Shakespeare Legitimizes Cinema
26 August 2009
The Vitagraph Company produced at least nine film adaptations of Shakespeare's works during 1908-1909, and they were behind the 1910 "Twelfth Night" also included on the Silent Shakespeare video. According to historians Roberta E. Pearson and William Uricchio, thirty-six such one-reel adaptations were made in the US alone from 1908-1913, with still more being imported from Europe ("How Many Times Shall Caesar Bleed in Sport", included in "The Silent Cinema Reader"). Some of the earliest feature-length films were Shakespearian, too, including "Cleopatra", "Richard III" (both 1912) and "Antony and Cleopatra" (Marcantonio e Cleopatra)(1913). As Pearson and Uricchio, as well as others, have pointed out, these adaptations were an effort by the movie industry to lend cultural legitimacy to its product at a time when the art form still wasn't mainstream and faced threats of public censorship. Other literary and theatrical sources were adapted in addition to Shakespeare in an effort to win over the haughty.
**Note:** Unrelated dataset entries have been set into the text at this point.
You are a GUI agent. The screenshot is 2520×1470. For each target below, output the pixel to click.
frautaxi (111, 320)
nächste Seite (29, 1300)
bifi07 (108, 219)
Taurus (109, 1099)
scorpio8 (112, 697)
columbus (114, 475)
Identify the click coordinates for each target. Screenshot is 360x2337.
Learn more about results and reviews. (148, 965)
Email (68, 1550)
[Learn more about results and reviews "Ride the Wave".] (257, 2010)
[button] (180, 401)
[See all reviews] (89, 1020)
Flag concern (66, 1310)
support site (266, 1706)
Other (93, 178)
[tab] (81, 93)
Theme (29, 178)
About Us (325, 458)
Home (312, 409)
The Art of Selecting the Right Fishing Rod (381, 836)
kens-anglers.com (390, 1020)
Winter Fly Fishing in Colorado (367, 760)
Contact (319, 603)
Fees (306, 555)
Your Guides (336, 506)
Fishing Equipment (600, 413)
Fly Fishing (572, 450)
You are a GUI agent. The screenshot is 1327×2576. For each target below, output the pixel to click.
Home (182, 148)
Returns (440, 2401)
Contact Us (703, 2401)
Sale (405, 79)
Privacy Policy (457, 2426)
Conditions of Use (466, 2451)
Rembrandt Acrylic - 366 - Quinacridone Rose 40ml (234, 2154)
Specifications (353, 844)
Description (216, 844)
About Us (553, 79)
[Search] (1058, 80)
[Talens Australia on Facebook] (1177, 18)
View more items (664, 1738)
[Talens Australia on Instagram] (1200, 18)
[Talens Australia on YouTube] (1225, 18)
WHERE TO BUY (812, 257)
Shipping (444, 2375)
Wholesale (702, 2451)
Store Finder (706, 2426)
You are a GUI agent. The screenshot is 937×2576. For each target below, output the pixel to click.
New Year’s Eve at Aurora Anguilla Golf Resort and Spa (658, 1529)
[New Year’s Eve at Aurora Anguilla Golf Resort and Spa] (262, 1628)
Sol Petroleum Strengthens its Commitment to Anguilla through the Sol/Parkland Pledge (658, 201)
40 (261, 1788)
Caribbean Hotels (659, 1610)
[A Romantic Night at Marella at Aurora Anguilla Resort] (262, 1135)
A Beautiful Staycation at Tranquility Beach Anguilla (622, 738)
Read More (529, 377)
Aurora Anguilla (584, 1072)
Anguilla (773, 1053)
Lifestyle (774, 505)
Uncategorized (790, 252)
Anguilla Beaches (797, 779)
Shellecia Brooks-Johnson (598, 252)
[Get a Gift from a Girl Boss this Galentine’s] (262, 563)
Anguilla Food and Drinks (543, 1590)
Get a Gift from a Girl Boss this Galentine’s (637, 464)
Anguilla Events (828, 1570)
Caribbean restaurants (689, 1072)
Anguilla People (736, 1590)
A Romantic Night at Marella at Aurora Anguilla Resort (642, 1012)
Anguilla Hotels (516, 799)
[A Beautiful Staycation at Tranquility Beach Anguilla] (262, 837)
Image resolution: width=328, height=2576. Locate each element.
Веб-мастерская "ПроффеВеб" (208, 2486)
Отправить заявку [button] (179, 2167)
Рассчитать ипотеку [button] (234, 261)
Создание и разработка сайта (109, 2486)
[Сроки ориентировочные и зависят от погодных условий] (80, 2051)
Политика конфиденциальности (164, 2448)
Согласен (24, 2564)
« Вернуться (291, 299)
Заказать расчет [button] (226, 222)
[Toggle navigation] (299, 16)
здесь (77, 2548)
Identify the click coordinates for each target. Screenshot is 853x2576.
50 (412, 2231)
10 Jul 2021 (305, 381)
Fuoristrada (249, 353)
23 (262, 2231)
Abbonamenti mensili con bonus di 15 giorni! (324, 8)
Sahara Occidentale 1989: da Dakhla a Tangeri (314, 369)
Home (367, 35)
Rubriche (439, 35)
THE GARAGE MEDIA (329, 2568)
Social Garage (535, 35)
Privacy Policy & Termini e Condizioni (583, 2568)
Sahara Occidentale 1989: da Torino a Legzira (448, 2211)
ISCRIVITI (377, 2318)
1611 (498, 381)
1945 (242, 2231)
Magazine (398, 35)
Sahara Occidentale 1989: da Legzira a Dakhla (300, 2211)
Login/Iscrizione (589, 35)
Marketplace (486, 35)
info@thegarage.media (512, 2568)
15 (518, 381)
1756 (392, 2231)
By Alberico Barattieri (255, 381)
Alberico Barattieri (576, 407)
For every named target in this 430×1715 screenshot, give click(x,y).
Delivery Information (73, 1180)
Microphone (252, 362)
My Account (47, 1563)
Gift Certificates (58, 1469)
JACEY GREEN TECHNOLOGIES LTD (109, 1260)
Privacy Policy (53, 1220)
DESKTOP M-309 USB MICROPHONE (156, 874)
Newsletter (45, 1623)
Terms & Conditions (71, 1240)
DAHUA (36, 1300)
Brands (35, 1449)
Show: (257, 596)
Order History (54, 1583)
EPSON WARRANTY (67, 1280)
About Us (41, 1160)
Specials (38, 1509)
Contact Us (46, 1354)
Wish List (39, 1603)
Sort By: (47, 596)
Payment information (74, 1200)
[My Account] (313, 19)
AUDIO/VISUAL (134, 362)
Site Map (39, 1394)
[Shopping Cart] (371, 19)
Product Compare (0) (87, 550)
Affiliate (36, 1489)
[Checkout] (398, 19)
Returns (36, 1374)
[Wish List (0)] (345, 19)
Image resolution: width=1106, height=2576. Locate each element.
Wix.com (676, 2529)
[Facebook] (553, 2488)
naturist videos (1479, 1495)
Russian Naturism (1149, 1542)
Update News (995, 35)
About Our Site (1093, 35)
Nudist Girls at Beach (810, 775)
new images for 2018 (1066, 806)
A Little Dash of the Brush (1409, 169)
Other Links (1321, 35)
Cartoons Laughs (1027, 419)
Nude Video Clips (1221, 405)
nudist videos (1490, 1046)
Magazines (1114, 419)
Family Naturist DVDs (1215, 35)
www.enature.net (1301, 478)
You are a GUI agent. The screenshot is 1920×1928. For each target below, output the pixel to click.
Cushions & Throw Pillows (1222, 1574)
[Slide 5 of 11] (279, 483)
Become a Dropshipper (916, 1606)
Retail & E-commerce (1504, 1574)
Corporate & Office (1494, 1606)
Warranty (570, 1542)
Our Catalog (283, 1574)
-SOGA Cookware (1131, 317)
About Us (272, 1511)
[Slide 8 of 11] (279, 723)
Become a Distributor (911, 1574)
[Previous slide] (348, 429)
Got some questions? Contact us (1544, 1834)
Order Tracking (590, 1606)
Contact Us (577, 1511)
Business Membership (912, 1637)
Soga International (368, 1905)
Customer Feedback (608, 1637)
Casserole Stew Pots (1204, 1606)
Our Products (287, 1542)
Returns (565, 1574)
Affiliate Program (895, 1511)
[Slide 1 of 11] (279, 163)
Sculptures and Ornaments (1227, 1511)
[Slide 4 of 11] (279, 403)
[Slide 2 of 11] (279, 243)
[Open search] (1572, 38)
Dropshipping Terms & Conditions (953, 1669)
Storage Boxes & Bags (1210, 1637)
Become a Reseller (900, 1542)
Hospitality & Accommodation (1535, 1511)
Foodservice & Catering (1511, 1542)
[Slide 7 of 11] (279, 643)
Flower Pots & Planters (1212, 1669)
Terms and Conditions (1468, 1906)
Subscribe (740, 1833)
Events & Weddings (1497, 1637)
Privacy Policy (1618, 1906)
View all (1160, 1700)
As for this particular film, for what it is, it's not bad. It's an extremely truncated adaptation, with wordy title cards explaining proceeding action, which was common in early narrative films, especially literary/theatrical ones. In addition to the title cards, the filmmakers relied on audiences already being familiar with the play, which is another reason so many of these early films are based on popular literature and theatre. At least, this "A Midsummer Night's Dream" was photographed entirely outdoors, which freed the production from being stagy. There's also some substitution-splicing and superimpositions for fairy tricks. It's a rather average film for its time—nothing exceptional.

The filmmakers of this one were also responsible for other Shakespearian films, especially J. Stuart Blackton, who worked on all nine of those Vitagraph films and a few more Shakespeare adaptations apparently made by other companies. Blackton was a noteworthy film pioneer, who started out working for the Edison Company, was the key founder of Vitagraph and made the early animation film "Humorous Phases of Funny Faces" (1906) and the amusing "Princess Nicotine; or, The Smoke Fairy" (1909), among other pictures.